Heffner: We’re not going to give him a chance to respond to what you just said if we don’t let him go now.
Conboy: Okay.
Heffner: Mr. Lewis?
Lewis: I wanted to respond to what you said, your question, “Why do we want society to suffer because the Constable has blundered?”
Heffner: In one minute.
Lewis: In one minute.
Heffner: In one minute.
Lewis: The answer is that society doesn’t suffer. There are lots of things in the Constitution that make it harder to convict criminals. We have a guarantee of jury trials. Doesn’t exist in many countries. We don’t allow courts to force people to testify against themselves. Not the rule in most countries. All of that makes it harder.

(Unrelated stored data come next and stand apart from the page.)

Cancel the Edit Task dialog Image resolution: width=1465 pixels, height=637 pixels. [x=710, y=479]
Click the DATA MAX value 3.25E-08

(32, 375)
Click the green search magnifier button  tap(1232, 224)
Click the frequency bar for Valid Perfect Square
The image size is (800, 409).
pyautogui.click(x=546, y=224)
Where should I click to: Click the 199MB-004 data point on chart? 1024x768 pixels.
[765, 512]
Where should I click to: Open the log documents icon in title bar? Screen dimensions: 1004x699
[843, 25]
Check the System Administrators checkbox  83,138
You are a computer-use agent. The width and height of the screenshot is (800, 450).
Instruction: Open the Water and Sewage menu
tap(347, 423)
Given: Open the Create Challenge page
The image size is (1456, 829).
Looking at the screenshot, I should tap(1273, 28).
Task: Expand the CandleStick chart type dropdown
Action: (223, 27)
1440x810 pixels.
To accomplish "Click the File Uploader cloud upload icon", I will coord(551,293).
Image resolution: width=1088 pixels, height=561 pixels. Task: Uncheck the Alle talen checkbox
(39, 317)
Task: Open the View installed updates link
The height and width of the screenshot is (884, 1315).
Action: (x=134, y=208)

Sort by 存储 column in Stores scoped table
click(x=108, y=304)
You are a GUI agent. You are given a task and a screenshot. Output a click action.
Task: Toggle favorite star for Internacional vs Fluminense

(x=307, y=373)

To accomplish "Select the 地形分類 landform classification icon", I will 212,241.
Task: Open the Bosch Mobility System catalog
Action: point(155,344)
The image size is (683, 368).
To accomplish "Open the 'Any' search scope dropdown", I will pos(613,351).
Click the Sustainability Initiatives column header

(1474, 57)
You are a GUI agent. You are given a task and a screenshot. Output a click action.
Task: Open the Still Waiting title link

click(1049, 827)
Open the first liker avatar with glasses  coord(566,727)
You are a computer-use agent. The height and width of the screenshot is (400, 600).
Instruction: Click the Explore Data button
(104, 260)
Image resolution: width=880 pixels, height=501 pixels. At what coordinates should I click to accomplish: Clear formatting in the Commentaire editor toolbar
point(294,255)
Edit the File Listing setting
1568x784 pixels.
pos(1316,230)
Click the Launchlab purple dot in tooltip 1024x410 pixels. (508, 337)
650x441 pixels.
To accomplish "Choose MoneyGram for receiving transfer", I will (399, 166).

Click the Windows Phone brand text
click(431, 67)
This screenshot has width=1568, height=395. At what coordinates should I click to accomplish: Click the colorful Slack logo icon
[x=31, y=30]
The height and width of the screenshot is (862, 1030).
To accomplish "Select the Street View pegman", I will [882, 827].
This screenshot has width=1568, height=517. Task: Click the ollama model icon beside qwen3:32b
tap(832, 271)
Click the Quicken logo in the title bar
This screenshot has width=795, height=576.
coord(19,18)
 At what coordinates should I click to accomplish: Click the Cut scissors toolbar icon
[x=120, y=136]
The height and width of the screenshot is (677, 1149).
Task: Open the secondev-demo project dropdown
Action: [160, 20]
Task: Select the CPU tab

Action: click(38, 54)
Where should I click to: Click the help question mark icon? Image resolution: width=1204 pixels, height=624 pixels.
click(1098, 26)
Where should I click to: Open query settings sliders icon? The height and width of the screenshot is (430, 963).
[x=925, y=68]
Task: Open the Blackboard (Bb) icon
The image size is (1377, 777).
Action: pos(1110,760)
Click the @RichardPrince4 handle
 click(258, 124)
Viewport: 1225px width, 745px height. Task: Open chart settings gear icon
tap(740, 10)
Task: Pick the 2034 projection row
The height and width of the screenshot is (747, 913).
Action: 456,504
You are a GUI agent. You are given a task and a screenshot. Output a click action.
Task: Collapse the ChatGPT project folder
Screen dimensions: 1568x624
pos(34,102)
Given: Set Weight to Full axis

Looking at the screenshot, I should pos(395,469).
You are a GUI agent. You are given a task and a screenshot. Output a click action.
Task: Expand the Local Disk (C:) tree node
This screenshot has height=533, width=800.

But we think that makes for a better society where there is less chance of the third degree, and less chance of hanging judges convicting people without juries. We think it’s a better society.
Heffner: Do you really want to put all those together? The blunder on the part of the Constable and the prohibition…
Lewis: No, they’re not exactly the same. I’m merely stating that there is a premise underneath your question that I do not accept: That society suffers. It may suffer if we go too far, and I agree that we have gone too far. The question is how to correct it.
Heffner: The trouble is we can’t go far enough on this program because actually our time is up. Thank you very much for joining me today, Commissioner Conboy…
Conboy: Thank you.
Heffner: …and Mr. Lewis. And thanks, too, to you in the audience. I hope you’ll join us again here on THE OPEN MIND. And meanwhile, as an old friend used to say, “Good night and good luck”.